The key distinction here is that the lawmakers say the US isn’t authorized to fight the resistance movement of Ansarullah, a party mainly formed of the Houthis.
Whatever this is, it’s time for Washington to end its criminal involvement in Yemen war, but, crucially, the United Nations should also step in to have a say in all this, because the House resolution is nonbinding; it is only a small step forward, and the shift in US foreign policy is not going to happen overnight.
That means the US will likely continue to assist Saudi Arabia by refuelling its planes and providing intelligence in Riyadh’s brutal air war against the defenceless population of Yemen. The US will also continue to sell weapons to Riyadh worth billions and accuse Iran of supporting the Houthi Ansarullah movement in order to hide its complicity in Saudi war crimes and defuse international criticism:
A- As maintained by many US officials and Pentagon commanders, the US-backed Saudi-led war on Yemen is unwinnable – despite the attempts by the young Saudi prince who is the country’s next king to escalate the war even further.
Three years into this unnecessary bloodshed should be more than enough for the War Party to reach conclusion that what it has on its hands is yet another endless war that like the one in Afghanistan is unwinnable.
B- Yemen has suffered greatly due to the US-Saudi blockade and airstrikes that have destroyed hospitals, schools, and other civilian infrastructure. With more than 900,000 suffering from cholera, roughly 20 million Yemenis need humanitarian assistance to meet basic needs – including food and water – out of a pre-war population of 28 million. This clearly makes Washington complicit in Saudi war crimes and crimes against humanity.

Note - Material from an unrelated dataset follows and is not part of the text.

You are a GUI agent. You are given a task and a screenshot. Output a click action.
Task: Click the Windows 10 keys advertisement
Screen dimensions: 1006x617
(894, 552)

C- Crown Prince Mohammed bin Salman is the mastermind behind the war. It’s part of his aggressive anti-Iran policy in the Middle East, which led him to invade Yemen in support of the former president Manour Hadi – who resigned weeks after his two-year term had ended – against the Ansarullah popular movement. But the truth is somewhere in the middle. The Houthis didn’t emerge due to Iranian support, even if they got ideological and political support later on their rise to power.

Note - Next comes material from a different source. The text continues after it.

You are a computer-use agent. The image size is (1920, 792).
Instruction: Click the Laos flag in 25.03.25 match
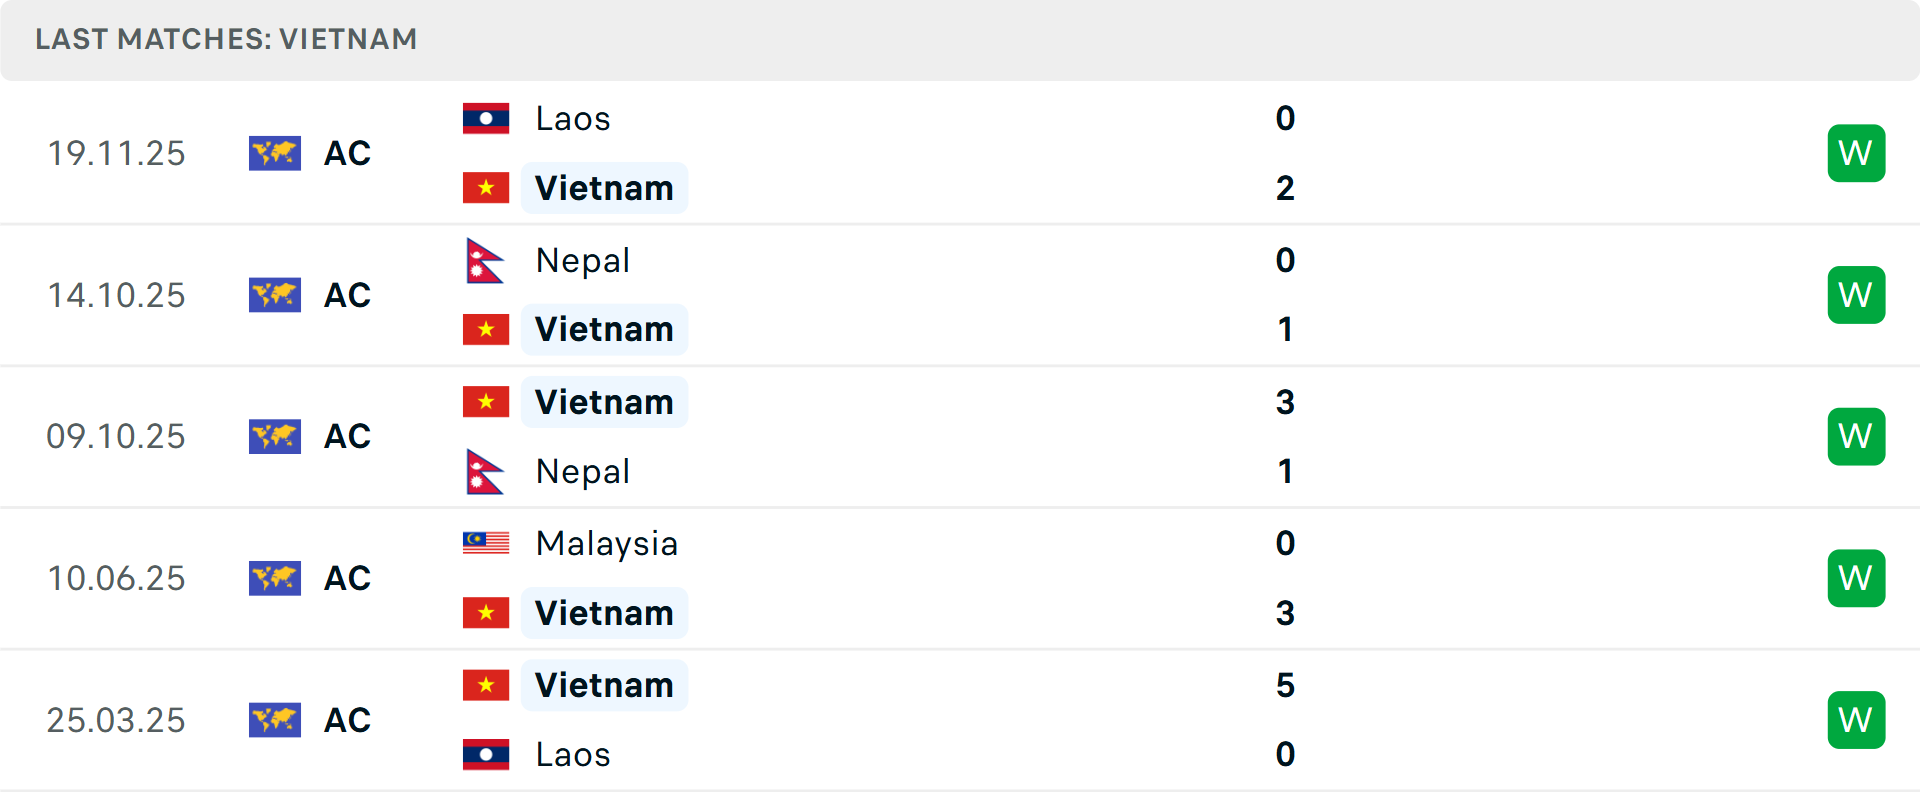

Rather, they originated as a theological movement in the early 1990s. More importantly, and despite the White House claims at the UN Security Council earlier this week that Houthis are Iran’s hands, it is important to realize that Iran’s role in Yemen is basically constructive, as everywhere in the region. Simply put, Iran says there is no military solution to this particular conflict. Iran has always support political solutions to the regional problems as it wants stability in the region that it lives in to ensure improving economy, investment and exports.
D- US support for the growing humanitarian crisis likely isn’t going away. The US has said that the best way to end the crisis is through “aggressive diplomacy”. If that’s the case, then the US, with or without the Congress resolution, must immediately stop its military support to the Saudi war, lift the illegal blockade and allow commercial imports at the demand of dozens of aid groups such as Doctors Without Borders, Oxfam and UN agencies, stop attacking the Ansarullah movement forces, and push the Saudis to move into a political process as quickly as they can – but without any preconditions.

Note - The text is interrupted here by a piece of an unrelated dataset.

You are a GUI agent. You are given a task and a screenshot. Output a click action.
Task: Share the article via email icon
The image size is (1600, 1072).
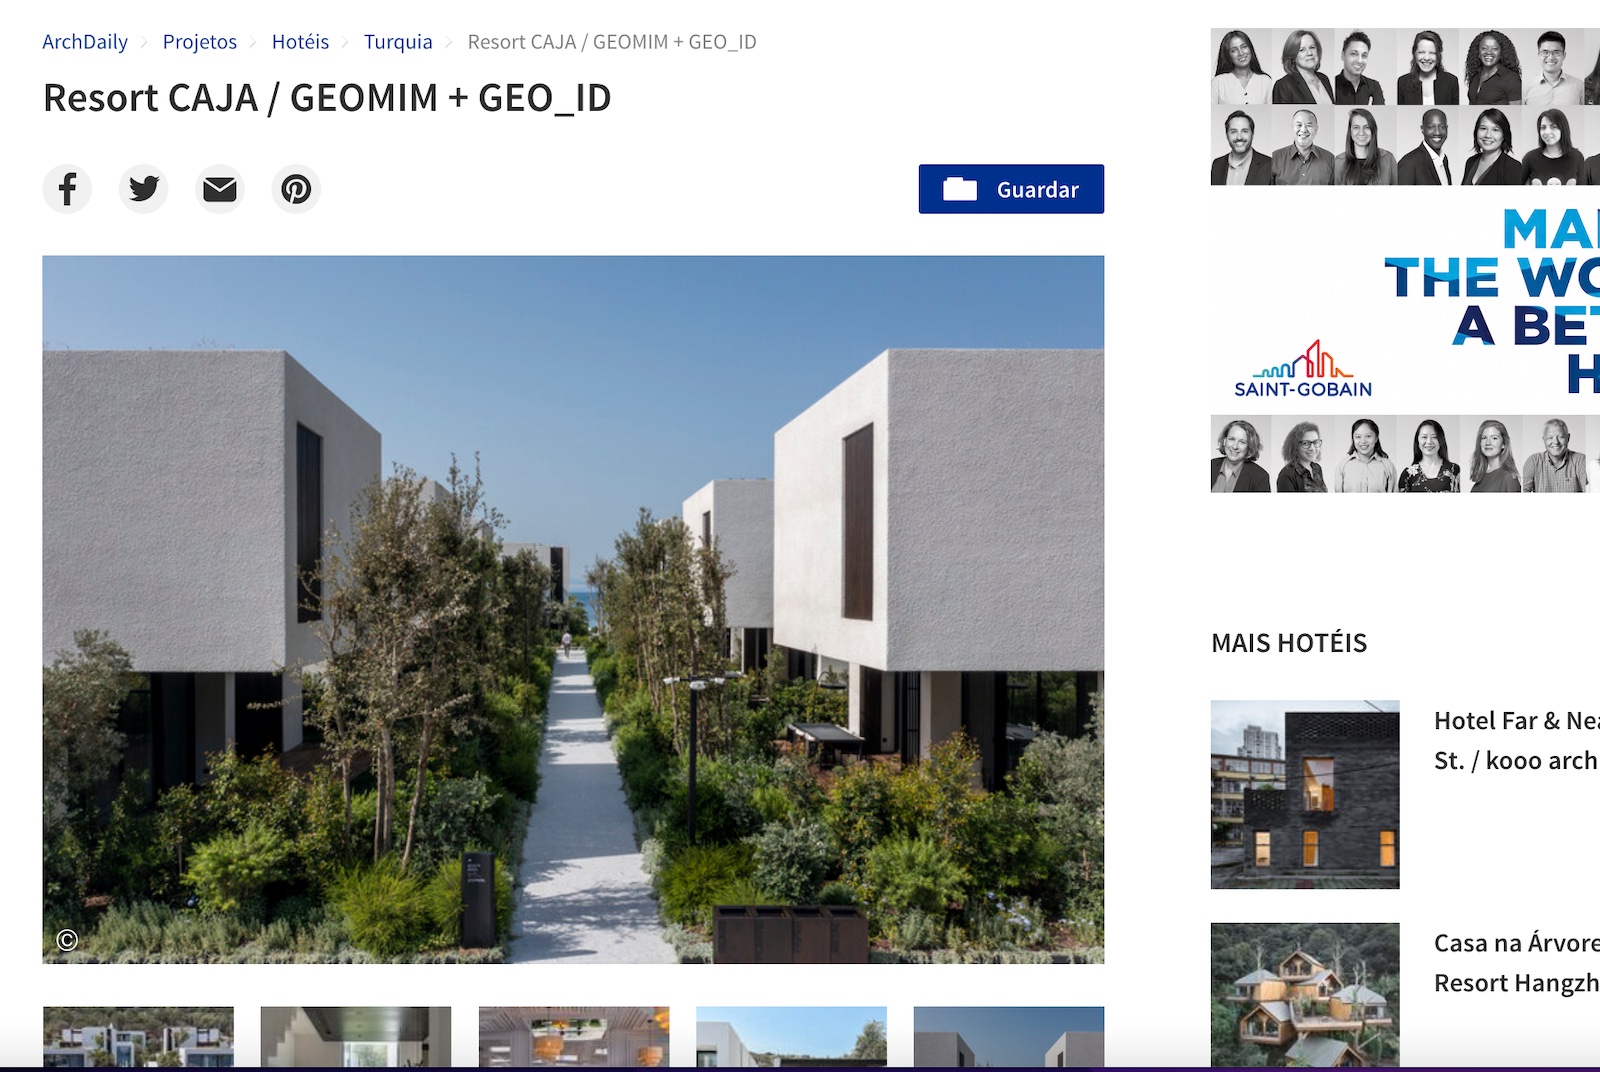click(x=220, y=189)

E- Indeed, there is still room for the Americans in a political settlement. The international civil society welcomes that, but not when the Americans provide mid-air refuelling for Saudi and UAE warplanes that are conducting air attacks against civilians, plus assistance with bomb targeting on a regular basis, and also not when the Americans are helping the Saudis in their illegal blockade, which is something that goes on very consistently in broad violation of International Humanitarian Law and the UN Charter.
Under the prevailing environment, the United Nations Security Council must hold Saudi Arabia and the United States responsible for their repeated and blatant violations of International Law and International Humanitarian Law in Yemen. The world body should call for a non-military solution to the war that involves everyone, including Tehran, Moscow, Riyadh, Washington, and Ansarullah. There is no other way to advance long-term stability in Yemen and end the suffering of its unfortunate people.
In short, Yemen is the latest US foreign policy disaster. For all the wrong reasons, the United States has been instrumental in enabling Saudi Arabia’s ruthless war of choice against the poorest country in the Arab world. According to a recent United Nations report, the Saudi-led coalition has “conducted airstrikes targeting civilians and civilian objects, including refugee camps, hospitals, weddings, and mosques.” Saudi bombing has reduced large tracts of several cities to rubble. Some of the attacks, according to the UN panel, “could amount to crimes against humanity.”
Throughout, the US has quietly but dutifully lent the Saudis weapons, logistics assistance, and diplomatic cover at the UN Security Council. It is time to stop this unjust war of choice, as Washington’s anti-Iran shenanigans and resolutions at the Security Council will go nowhere. Beyond Iran bashing, there simply is no moral, legal, or strategic justification for what the US is doing in Yemen. It has only compromised both US interests and its moral standing – if there’s any left.